• _What the task asks_:
Rewrite the listing lines, starting with the line with "Open the Top" and going on through the line with "[460, 1266]". Swap "search tab" for "search field" and keep everything else the same.

──────── Raw data

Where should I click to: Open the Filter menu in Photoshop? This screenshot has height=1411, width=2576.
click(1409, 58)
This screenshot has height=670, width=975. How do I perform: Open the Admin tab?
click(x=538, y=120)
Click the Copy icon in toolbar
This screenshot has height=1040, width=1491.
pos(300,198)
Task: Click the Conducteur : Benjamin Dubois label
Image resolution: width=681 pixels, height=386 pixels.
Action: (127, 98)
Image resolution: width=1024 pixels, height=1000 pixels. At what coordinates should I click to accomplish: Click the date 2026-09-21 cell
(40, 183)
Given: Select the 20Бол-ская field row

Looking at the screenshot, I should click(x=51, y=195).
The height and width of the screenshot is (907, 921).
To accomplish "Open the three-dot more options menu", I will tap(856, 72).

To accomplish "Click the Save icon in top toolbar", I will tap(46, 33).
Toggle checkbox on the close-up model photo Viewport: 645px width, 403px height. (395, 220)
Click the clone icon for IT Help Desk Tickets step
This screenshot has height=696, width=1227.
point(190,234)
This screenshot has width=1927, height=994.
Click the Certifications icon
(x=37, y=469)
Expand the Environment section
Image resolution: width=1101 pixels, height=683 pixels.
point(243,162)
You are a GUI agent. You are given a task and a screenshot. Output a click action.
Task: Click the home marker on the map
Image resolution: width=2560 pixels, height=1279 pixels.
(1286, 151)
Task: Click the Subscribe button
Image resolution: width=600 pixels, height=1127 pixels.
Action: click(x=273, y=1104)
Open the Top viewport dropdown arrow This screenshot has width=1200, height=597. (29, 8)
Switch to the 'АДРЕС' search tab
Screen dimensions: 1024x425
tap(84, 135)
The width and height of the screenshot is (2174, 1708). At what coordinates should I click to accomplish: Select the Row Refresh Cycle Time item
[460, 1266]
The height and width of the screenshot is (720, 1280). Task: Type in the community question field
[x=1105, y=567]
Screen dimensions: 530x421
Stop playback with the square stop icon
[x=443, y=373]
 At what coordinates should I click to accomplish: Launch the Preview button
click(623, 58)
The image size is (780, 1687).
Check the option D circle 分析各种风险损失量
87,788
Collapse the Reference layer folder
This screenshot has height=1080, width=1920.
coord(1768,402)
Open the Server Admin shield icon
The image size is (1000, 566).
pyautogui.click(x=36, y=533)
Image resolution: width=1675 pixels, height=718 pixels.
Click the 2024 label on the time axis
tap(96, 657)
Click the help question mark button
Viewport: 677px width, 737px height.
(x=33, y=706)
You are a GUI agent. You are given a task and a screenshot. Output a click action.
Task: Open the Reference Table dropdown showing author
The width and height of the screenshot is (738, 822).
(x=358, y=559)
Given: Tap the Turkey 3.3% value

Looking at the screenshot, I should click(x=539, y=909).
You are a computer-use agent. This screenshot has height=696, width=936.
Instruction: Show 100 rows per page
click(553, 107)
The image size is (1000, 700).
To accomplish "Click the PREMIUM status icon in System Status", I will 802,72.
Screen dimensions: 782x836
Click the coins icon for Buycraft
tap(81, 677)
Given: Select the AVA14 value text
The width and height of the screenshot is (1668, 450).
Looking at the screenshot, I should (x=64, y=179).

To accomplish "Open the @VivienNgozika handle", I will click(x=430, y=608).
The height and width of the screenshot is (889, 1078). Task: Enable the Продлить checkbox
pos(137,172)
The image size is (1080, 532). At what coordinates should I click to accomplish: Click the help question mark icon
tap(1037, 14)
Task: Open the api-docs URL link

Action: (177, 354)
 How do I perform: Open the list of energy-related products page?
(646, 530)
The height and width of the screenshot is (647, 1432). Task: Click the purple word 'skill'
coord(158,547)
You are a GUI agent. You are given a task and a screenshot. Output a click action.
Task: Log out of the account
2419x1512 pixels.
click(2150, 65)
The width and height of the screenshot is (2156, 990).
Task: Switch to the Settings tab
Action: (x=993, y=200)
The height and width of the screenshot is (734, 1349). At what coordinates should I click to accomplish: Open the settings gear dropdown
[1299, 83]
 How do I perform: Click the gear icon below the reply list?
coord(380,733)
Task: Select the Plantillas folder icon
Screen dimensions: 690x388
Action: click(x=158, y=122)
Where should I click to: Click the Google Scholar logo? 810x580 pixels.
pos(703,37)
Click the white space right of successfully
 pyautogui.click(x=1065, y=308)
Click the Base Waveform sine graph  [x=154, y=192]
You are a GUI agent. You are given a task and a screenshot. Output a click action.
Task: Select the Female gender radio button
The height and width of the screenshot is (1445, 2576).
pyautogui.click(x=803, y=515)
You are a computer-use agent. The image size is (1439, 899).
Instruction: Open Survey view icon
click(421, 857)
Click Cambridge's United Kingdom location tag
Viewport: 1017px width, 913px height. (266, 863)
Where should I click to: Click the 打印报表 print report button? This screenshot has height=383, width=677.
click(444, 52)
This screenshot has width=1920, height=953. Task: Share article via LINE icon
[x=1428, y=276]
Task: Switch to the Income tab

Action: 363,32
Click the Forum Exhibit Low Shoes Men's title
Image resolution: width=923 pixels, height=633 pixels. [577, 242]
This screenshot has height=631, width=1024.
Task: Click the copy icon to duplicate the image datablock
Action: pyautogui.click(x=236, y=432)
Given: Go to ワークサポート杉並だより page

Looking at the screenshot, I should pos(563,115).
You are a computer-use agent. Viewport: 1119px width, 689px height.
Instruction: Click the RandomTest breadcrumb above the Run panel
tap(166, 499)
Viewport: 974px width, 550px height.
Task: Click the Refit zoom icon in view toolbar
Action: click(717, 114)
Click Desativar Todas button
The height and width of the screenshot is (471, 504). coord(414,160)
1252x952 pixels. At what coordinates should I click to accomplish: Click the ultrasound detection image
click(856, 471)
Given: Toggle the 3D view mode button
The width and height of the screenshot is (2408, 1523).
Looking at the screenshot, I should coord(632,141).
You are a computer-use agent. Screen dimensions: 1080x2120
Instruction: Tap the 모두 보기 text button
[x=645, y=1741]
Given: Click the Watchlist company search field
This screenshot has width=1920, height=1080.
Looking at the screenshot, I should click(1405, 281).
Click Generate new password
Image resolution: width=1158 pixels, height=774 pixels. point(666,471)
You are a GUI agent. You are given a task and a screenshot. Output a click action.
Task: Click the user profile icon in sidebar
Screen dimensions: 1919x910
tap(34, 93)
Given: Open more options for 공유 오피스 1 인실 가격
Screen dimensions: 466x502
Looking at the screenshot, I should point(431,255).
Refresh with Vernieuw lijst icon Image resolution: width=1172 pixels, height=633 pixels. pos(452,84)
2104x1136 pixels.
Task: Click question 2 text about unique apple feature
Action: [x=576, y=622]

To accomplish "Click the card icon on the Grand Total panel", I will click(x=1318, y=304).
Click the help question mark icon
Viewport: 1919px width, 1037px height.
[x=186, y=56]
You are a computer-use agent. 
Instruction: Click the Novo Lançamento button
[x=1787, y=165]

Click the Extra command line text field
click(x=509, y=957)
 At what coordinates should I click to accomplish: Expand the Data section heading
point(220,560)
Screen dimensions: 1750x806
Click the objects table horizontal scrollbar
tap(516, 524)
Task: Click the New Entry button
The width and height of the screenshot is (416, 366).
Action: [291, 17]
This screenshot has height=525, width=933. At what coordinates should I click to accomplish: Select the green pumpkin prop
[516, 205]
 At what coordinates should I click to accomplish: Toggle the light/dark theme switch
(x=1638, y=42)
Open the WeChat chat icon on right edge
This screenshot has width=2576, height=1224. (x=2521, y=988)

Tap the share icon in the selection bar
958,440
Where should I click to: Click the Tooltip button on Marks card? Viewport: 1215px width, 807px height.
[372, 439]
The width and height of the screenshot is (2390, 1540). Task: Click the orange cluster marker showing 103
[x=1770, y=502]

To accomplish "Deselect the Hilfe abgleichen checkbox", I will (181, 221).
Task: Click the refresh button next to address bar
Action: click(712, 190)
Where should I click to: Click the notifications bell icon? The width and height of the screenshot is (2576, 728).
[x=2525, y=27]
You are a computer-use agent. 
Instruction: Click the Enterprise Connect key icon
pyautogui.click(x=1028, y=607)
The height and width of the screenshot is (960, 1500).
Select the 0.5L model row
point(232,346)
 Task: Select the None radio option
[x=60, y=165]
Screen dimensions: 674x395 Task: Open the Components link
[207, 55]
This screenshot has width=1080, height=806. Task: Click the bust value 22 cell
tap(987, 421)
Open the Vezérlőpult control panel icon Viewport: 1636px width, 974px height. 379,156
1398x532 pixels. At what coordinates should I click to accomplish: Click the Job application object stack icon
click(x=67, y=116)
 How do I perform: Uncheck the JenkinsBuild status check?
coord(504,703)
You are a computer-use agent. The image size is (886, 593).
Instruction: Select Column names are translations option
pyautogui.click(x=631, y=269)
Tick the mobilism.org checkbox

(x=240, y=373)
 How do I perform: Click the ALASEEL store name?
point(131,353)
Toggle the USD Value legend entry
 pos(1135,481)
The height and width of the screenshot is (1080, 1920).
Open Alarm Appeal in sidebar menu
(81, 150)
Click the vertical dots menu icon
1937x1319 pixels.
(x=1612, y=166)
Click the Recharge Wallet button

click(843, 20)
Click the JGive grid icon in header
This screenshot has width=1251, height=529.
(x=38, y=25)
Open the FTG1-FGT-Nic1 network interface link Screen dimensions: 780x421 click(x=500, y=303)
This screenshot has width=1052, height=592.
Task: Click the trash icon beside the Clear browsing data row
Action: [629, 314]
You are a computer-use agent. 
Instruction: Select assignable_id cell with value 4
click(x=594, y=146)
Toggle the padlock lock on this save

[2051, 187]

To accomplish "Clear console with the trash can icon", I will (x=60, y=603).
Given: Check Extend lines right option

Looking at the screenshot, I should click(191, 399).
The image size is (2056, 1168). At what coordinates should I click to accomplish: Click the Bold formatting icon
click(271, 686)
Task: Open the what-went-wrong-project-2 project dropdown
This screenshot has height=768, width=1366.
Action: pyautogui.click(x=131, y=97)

────────────────

• _Exercise answer_:
Open the Top viewport dropdown arrow This screenshot has width=1200, height=597. (29, 8)
Switch to the 'АДРЕС' search field
Screen dimensions: 1024x425
tap(84, 135)
The width and height of the screenshot is (2174, 1708). At what coordinates should I click to accomplish: Select the Row Refresh Cycle Time item
[460, 1266]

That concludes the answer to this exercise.